LISTED ENTRIES |
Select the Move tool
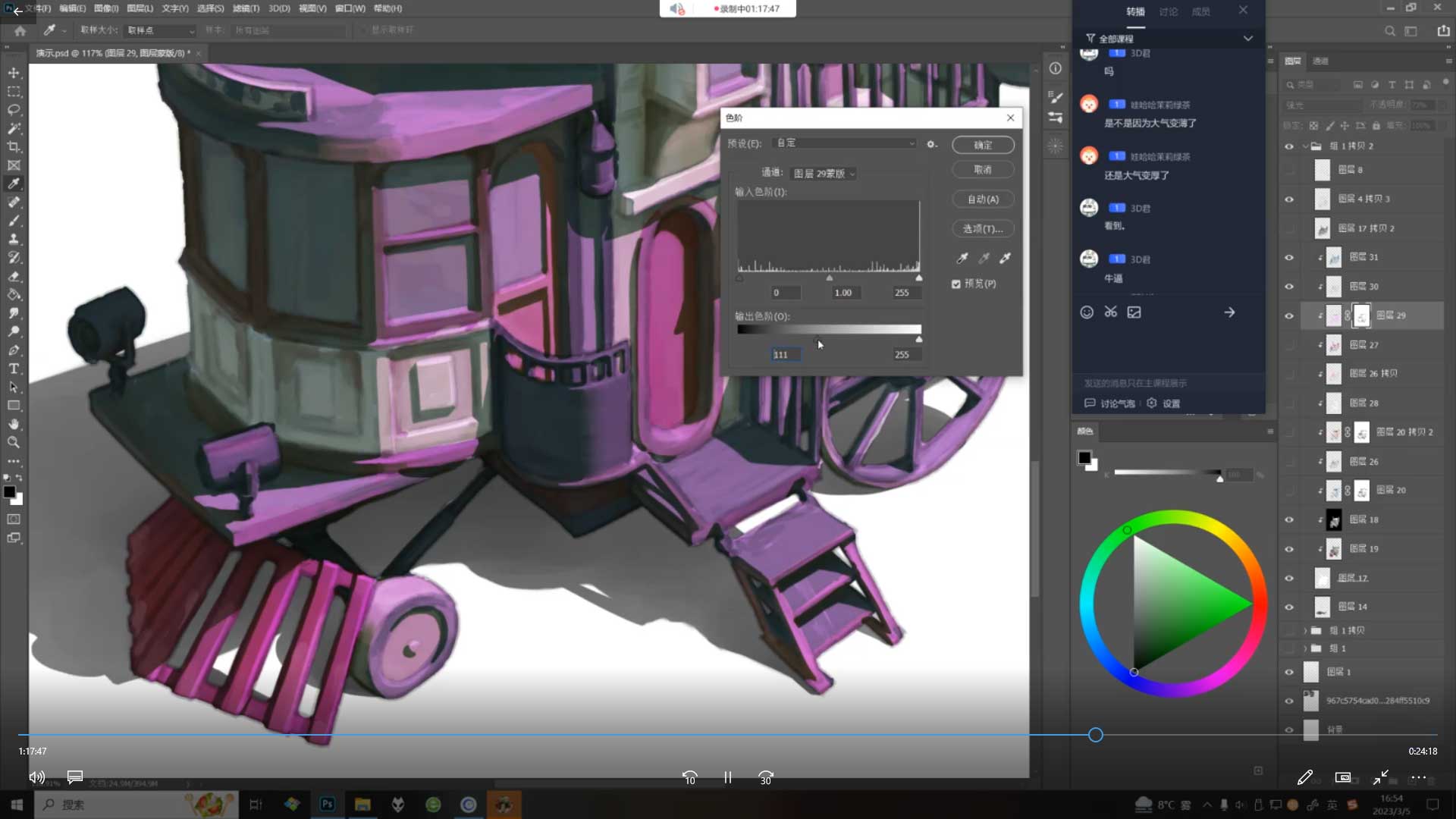The image size is (1456, 819). click(14, 73)

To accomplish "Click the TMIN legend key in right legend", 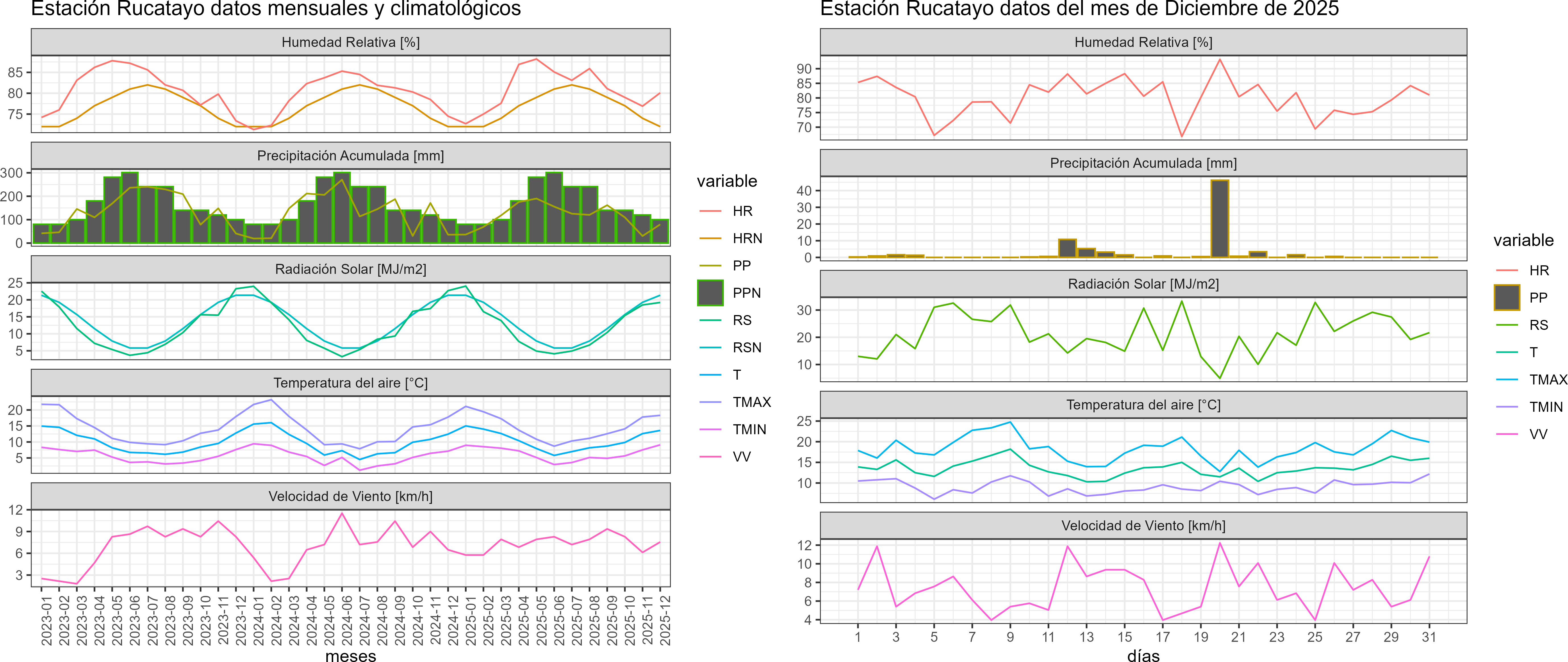I will click(x=1507, y=407).
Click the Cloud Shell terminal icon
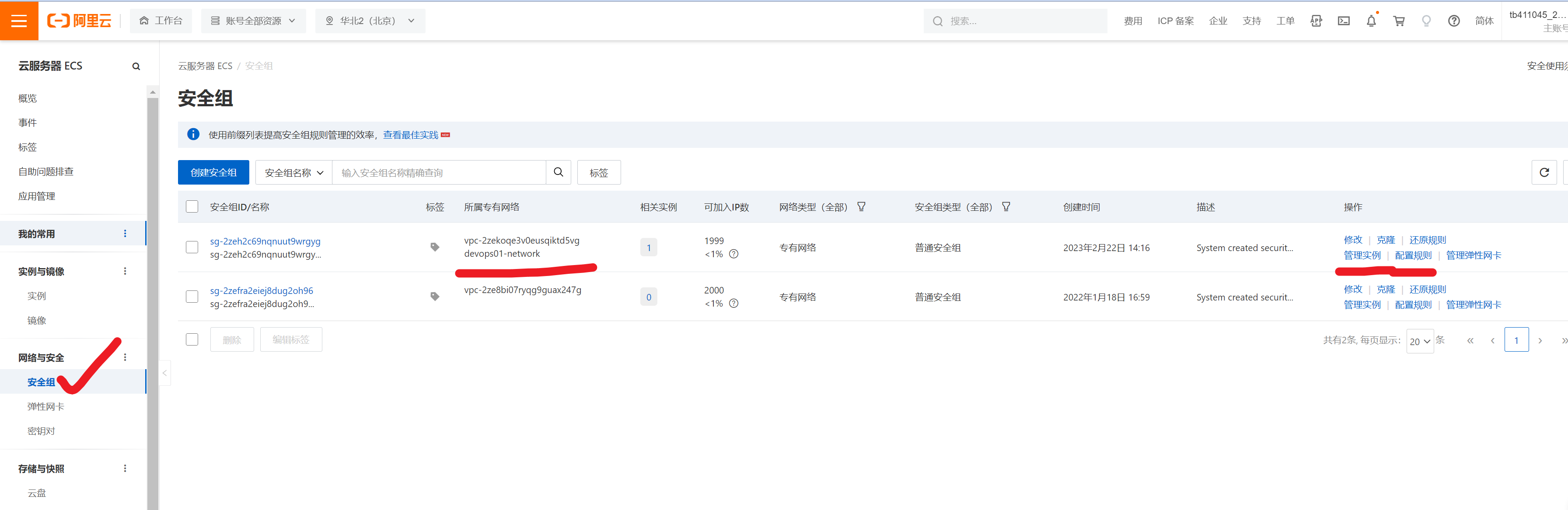This screenshot has width=1568, height=510. coord(1343,21)
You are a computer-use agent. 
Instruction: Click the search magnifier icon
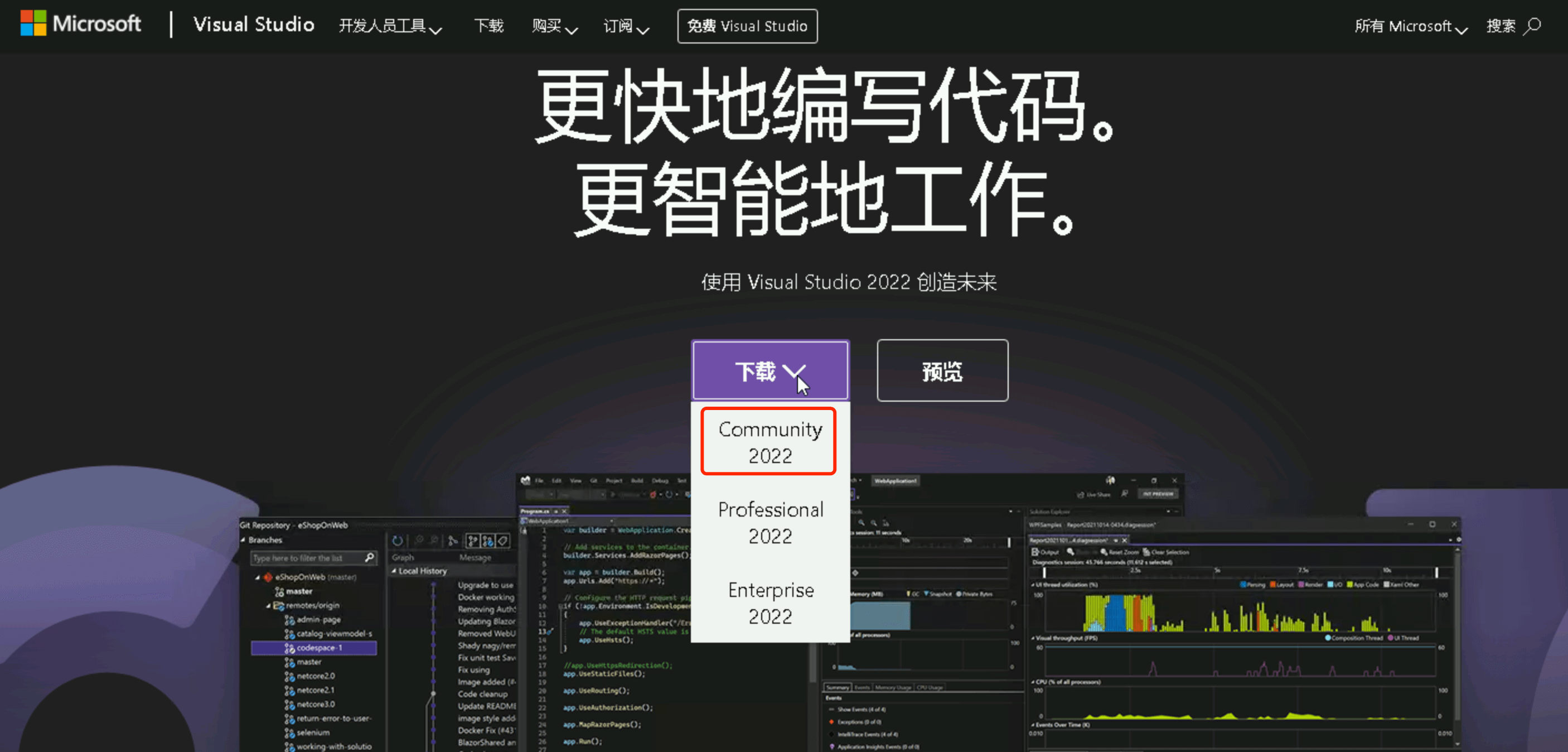click(x=1532, y=26)
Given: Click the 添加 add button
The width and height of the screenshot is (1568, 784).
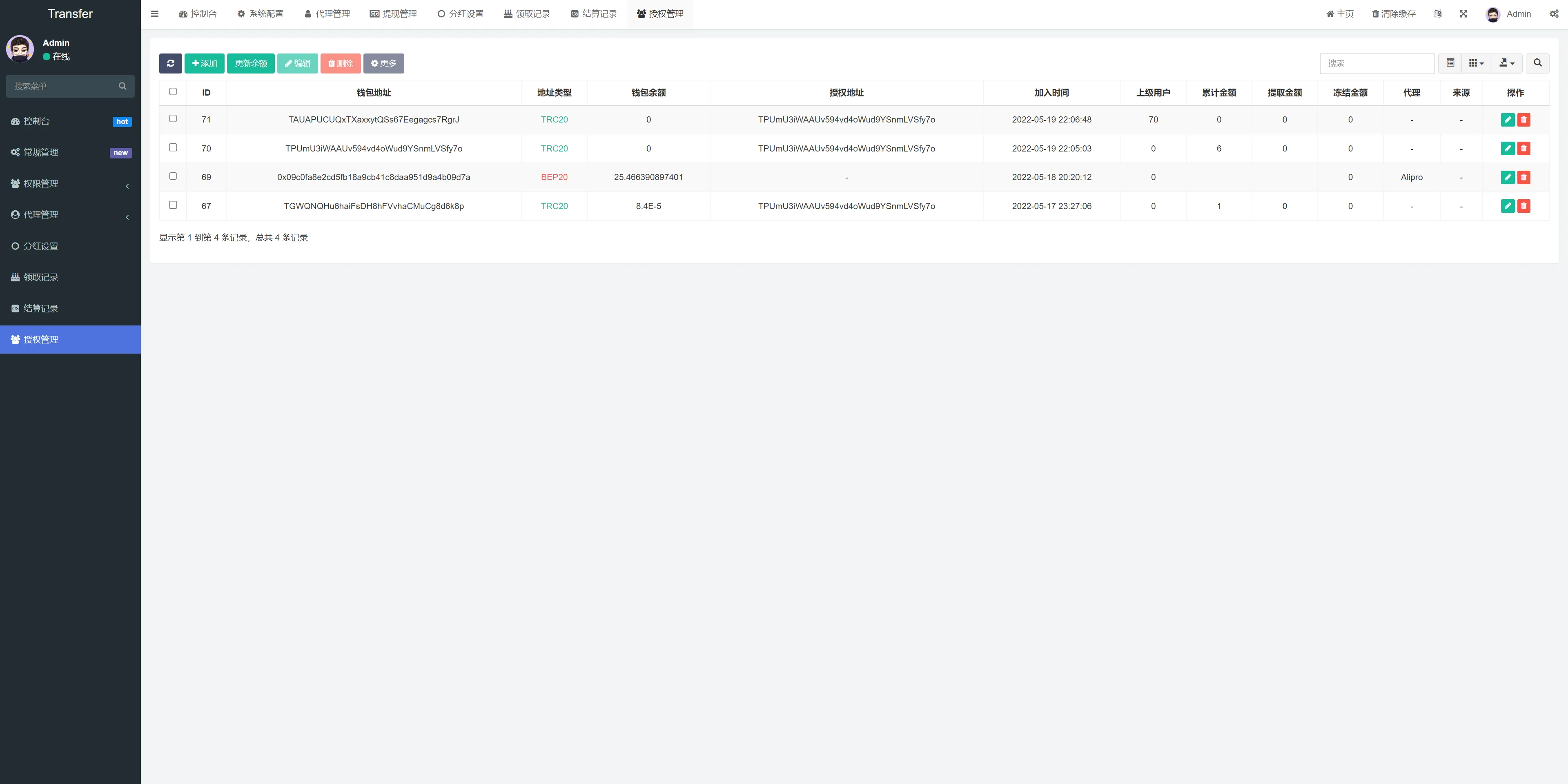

TASK REQUIREMENTS | Transcribe exactly, and only, the lines from the one containing "Given: Click the 添加 add button" through the last line of the records above, both included; leave out the pictures.

SOLUTION TO THIS EXERCISE |
Given: Click the 添加 add button
The width and height of the screenshot is (1568, 784).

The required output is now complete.